The fundamentals of this film are explained within the first 5 minutes, in one of the greatest displays of “show, don’t tell” exposition in cinema that clearly demonstrates the skill found within this work. Tomatoes have started attacking, and killing, people all over America. The police and the army have failed to stop them, thus the country is facing Tomatogeddon. The Pentagon has recruited Mason Dixie (David Miller) to lead a team of utterly improbable agents (Sam Smith (Gary Smith), a disguise expert, Greg Colburn (Steve Cates), scuba diver, Gretta Attenbaum (Benita Barton) Olympic swimmer, and Wilbur Finletter (Stephen Peace), parachute trooper) who team up and then head their own ways to provide comic asides in a variety of unlikely locations.
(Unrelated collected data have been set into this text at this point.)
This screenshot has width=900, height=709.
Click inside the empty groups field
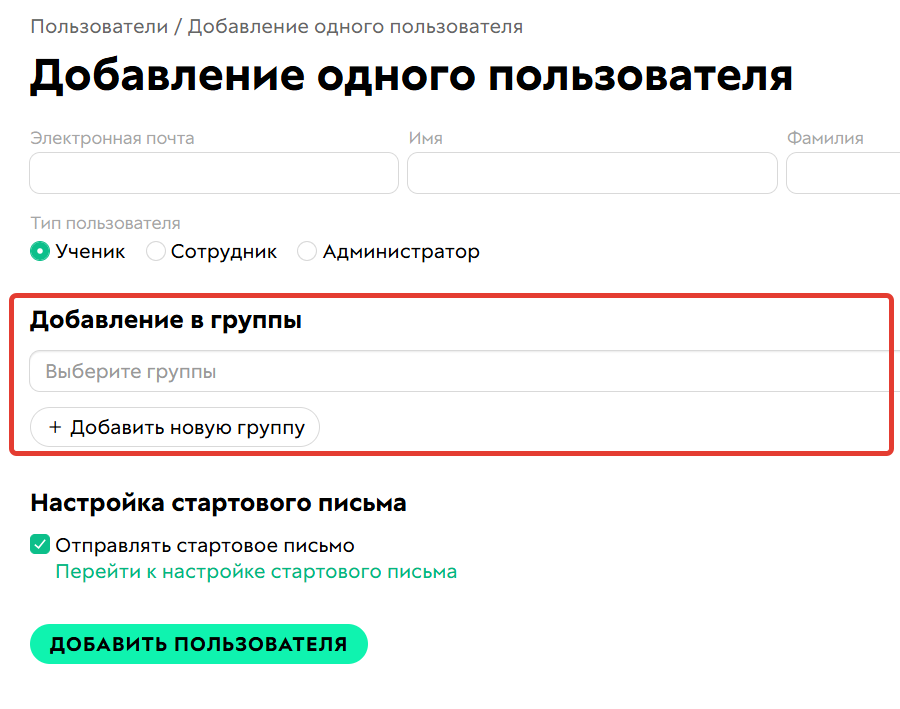tap(300, 370)
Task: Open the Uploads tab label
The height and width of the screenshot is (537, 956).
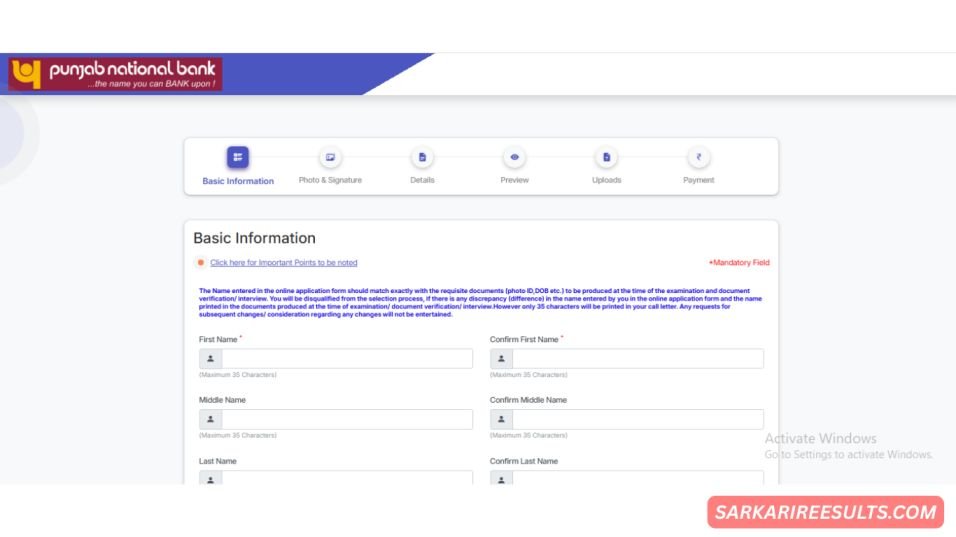Action: click(606, 180)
As the Tomatoes force the United States into a tactical retreat at the Pacific Coast, Jim Richardson (George Wilson) tries to convince the public that there is no real danger from the tomatoes; Mason tries to get to the bottom of what is causing the once peaceful fruits to go savage, and people die in a series of bizarrely violent ketchup-soaked deaths. Also, there are three dance numbers, because of course there is. The writers put in a helicopter crash in the first act, a tank battle in the second, and a big crowd scene in the third; why not cap all that off with song and dance? If nothing makes sense as anything can happen for almost no reason, then none of the movie can be out of place.
The humour throughout is a heady mixture of genre-parody, favouring cheap alien-invasion and mad-science films of the 50s, mild 70s political quippery that is mostly able to translate to the modern audience, and basic absurdity that plays with the form. If you don’t find the idea of the credits selling ad-space, or the location legends not being sure why the action is being filmed, or even just the idea of the film being about killer tomatoes, intrinsically funny then it’s probably not for you.
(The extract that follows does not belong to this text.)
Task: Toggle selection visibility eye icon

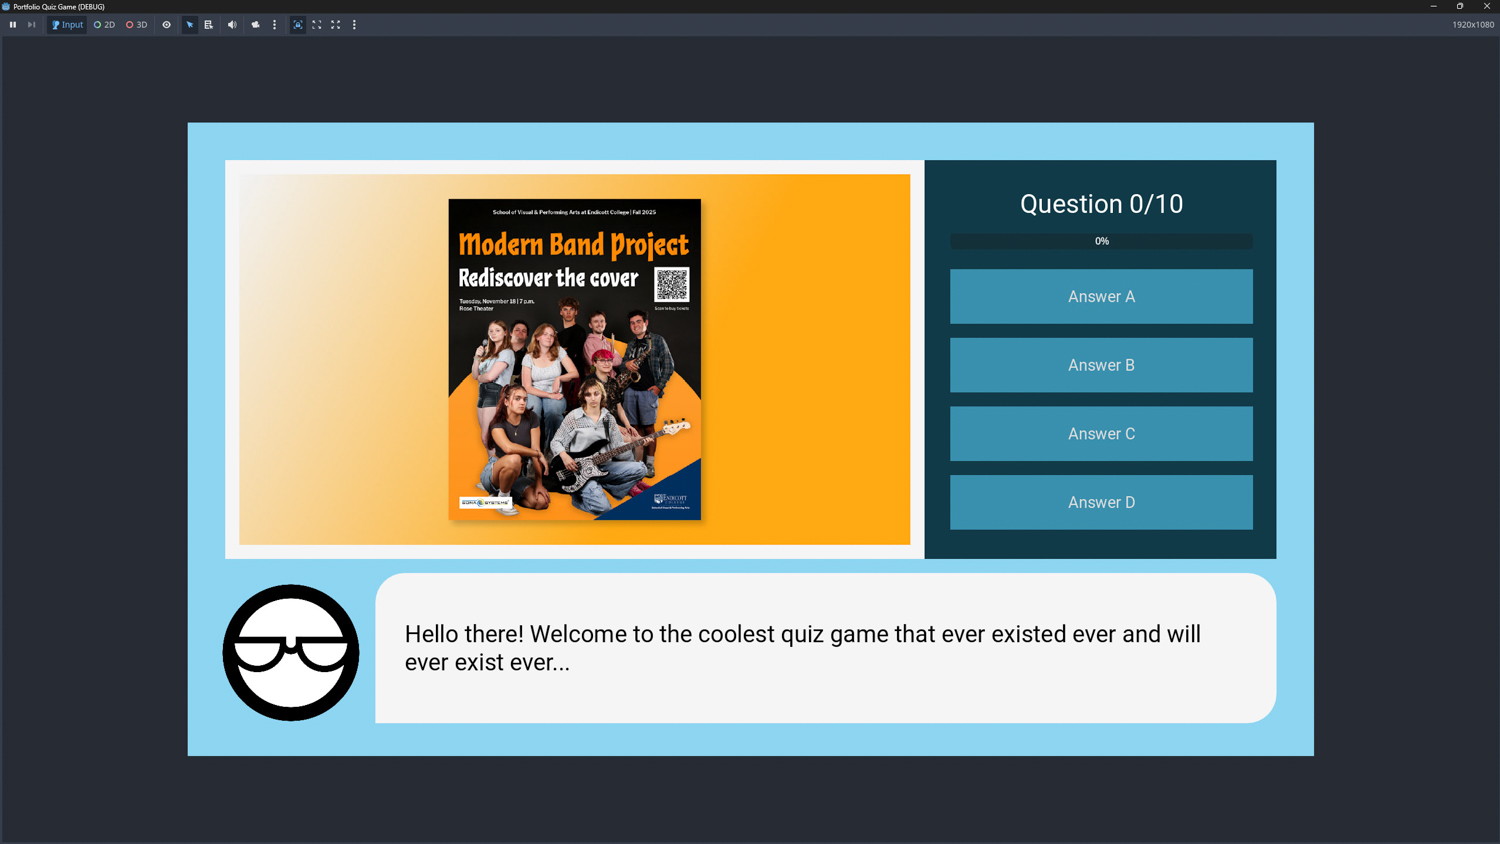Action: 167,25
In fact, I’m going to have to be honest here and say that this was the most splitting film watched by the Thursday Night Trash or Treasure film club; resulting in a 50/50 split with neither side willing to budge. Whilst the “Trash” camp did concede that there were precious few moments they laughed at, they felt them too-few and far-between to make it worth thinking about watching again or recommending to a friend. They, much like critics of the time, felt that as a parody it just didn’t land, especially as the tomatoes don’t appear in it as much as they felt they should.
This is very valid, and the chances are that a lot of people won’t “get” the film. Not because it’s too smart or anything pretentious like that, but because it is, at its heart, a very dumb film. In more capable hands it would be a three-minute skit, but those making it were screaming amateurs who beat it out into 87 minutes by throwing on more random gags about TV, politics, pop culture and nothing. There are gags which are the utter destruction of the form, to the point of it being an unrecognisable mess, and nested jokes with too small a pay-off for most to find funny.
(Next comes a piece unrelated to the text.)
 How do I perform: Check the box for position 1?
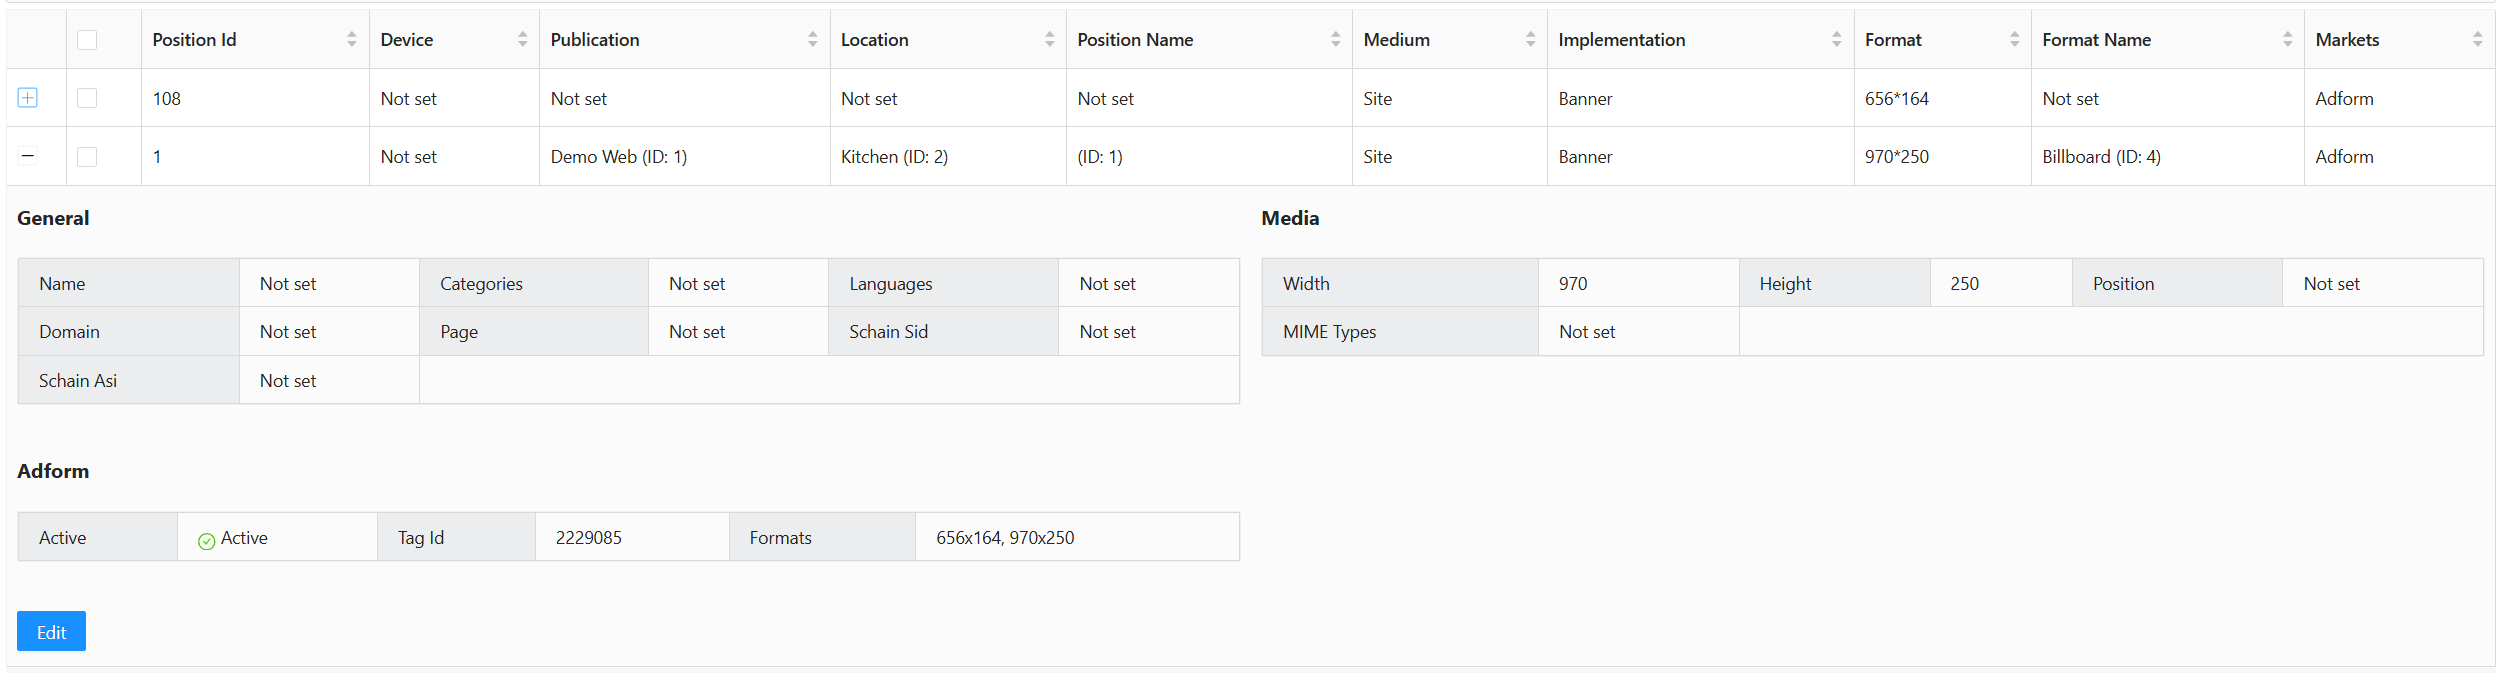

Personally, I laughed my arse off all through it. I don’t know how much was because I was thrilled by the Dadaistic nature of the set-up, I found the references to prior works an amusing deconstruction, or I’m an idiot who laughs at nonsense. The tension and suspense of not knowing what could happen next reminded me of a punk-rock Monty Python, in that there were no rules beyond dream-logic touched by nostalgia and the people doing it were quite obviously amateurs doing it for the thrills. Everything was low budget, and frequently technically badly made, but that combined gives it a retro-charm and a faux-documentary feel. It was also just very, very silly. It had all the failings of that era’s low-budget horrors, but revelled in them and shone a light upon it all.
By many people’s measure, this will be Trash that just doesn’t move them in any manner. But comedy is a highly subjective thing, and if it makes someone laugh then it has, unquestionably, succeeded in its goal. You may think less of the person for laughing at it, but you can’t deny that they did. And I did laugh at it, quite a lot. So I have to call it Treasure and I heartily encourage anyone else who thinks I have the same sense of humour as them to also give it a try. The rest of you are more than happy to treat me with the contempt I quite possibly deserve.